Maggie Lena Walker (third from the left in the cover photo) was born in Richmond, Virginia, in 1867 (or 1864, or 1865, depending on your source). She spent her lifetime working to empower the black community there, even as early as high school, when she led a protest against the segregation policy that prevented her class from holding its graduation ceremony in the same facility as white students.

Walker was an active volunteer with the Independent Order of St. Luke, an African American organization that provided financial benefits to its members in times of sickness and death. It was through this organization that Walker established other innovative programs to serve the black community and encourage leadership and economic empowerment. She developed a juvenile program for St. Luke’s, to encourage children to study the Bible, work hard, and save their pennies. By the time she was in her early twenties, she had become Grand Worthy Secretary of the organization. Over her 25-year tenure, she expanded membership to include 100,000+ members in 24 states.

Walker fostered the development of other women leaders in the organization and chose one of them to manage her next endeavor, a successful weekly newspaper. In 1903, Walker became the first woman bank president in the United States when she founded the St. Luke Penny Savings Bank. She encouraged African Americans to “bring it all back home” by depositing their earnings with the bank and getting the bank’s assistance to become homeowners. Next came the department store, where she employed African American women as store clerks. . . .

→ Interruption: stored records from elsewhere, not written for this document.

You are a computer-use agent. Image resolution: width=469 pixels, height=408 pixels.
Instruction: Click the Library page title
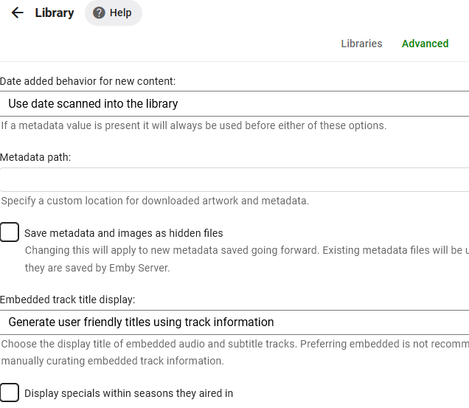[55, 13]
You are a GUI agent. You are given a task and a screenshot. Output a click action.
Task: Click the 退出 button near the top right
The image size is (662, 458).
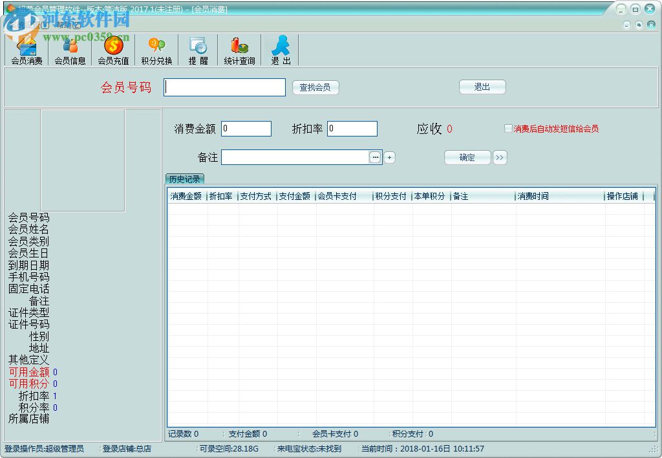(482, 87)
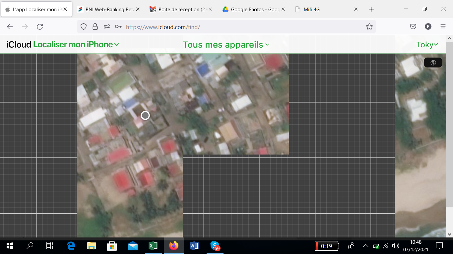Click the iCloud URL address bar

click(232, 27)
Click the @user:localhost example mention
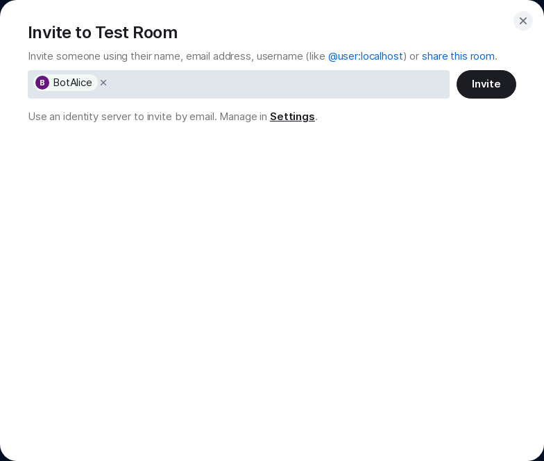The image size is (544, 461). (x=366, y=56)
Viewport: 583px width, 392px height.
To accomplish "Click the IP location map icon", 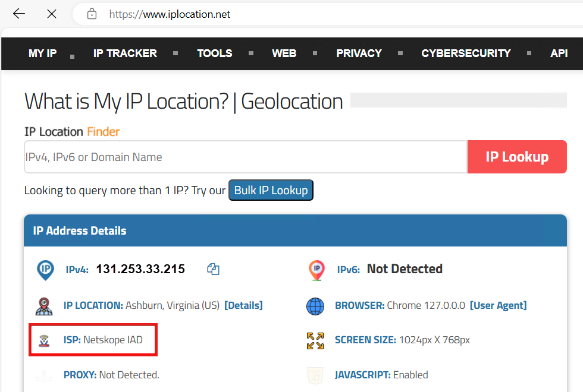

Maggie Lena Walker is just one of the many women whose stories are told in Enterprising Women: 250 Years of American Business, by Virginia G. Drachman. Enterprising women have always been part of America’s business, but their stories are often left out of the history books. This volume gives women the spotlight, introducing dozens of entrepreneurs who made their own way in the face of legal, institutional, and economic discrimination against women, cultural restrictions, and the burdens of work and family. They created success for themselves and their communities and opened up new opportunities for women in their own time and in ours.

Happy American Business Women’s Day.